Tens of gigabytes of data. An amount that doesn’t quite fit into an Excel spreadsheet but doesn’t warrant the use of big data tools like Hadoop either. PostgreSQL can easily handle this volume. This post is about speeding up the initial import of a large number of rows.
Important settings in postgresql.conf
PostgreSQL’s configuration is by default geared towards reliability rather than speed. But in our scenario, all the data is in CSV files and it won’t matter if something happens to the PostgreSQL database. In the case of data corruption, we can simply re-run the import. By adjusting the following settings the data might be written to disk after a transaction is committed. Relaxing synchronization constraints allows higher data throughput. It’s a good trade-off for one-time import. Make sure you use these only on a server that doesn’t have any other important transactions running.

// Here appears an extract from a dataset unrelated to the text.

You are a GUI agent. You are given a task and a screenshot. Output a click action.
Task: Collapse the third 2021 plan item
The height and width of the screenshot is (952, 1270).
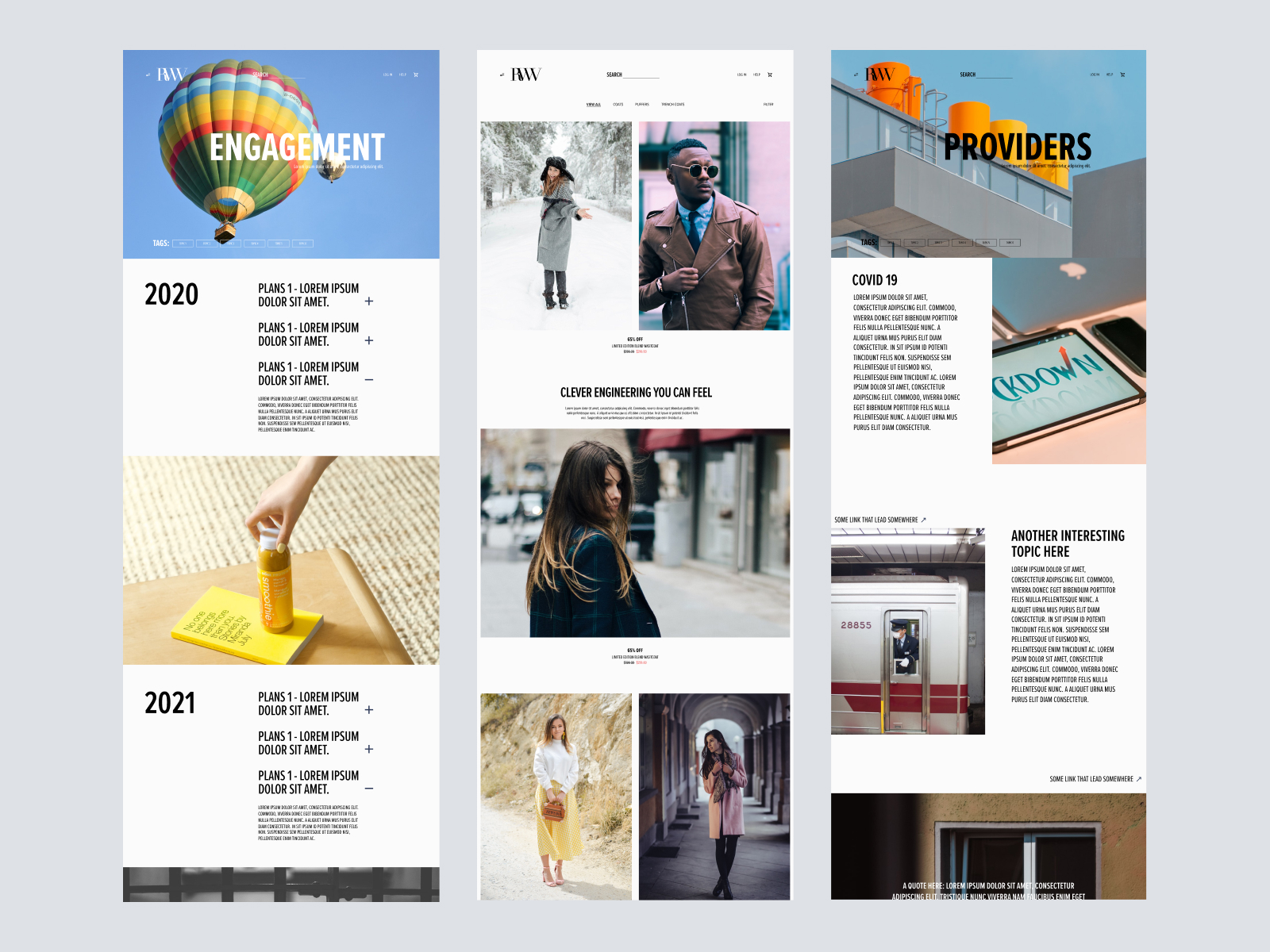[x=369, y=789]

These are the relevant settings in postgresql.conf:
wal_level = minimal
fsync = off
synchronous_commit = off
wal_writer_delay = 2000ms
commit_delay = 100000
It’s recommended to return them back to default values after finishing the import.
Indices slow down imports
Proper indices on a table can help with queries tremendously. Their dark side is that they need to be updated on each insert. For efficiently inserting data in bulk, it’s better to drop indices before the import and recreate them afterward.
COPY instead of INSERT
I was importing data from CSV files with some light preprocessing in Python. pgcopy is a library that takes care of encoding the data in a binary format for the most efficient transfer to the PostgreSQL server. The whole import script looks something like this:
#!/usr/bin/env python3
import csv
from pgcopy import CopyManager
import psycopg2
def tmpfile():
return open('./tmp.tmp', 'wb+', buffering=4096*1024)
def prepare_data(row):
"""Preprocess each row"""
return row
def csv_enumerator(csvfile):
csvreader = csv.reader(
open(csvfile, 'r', buffering=4096*1024), delimiter=';')
for index, row in enumerate(csvreader):
if index > 0:
data = prepare_data(row)
yield data
dbc = psycopg2.connect("host=db port=5432 dbname=mydb user=postgres password=mypwd")
columns = ["name", "surname"]
mgr = CopyManager(dbc, 'my_table', columns)
mgr.copy(csv_enumerator("input.csv"), tmpfile)
dbc.commit()
Thanks to Aryeh Leib Taurog for coming up with this great library.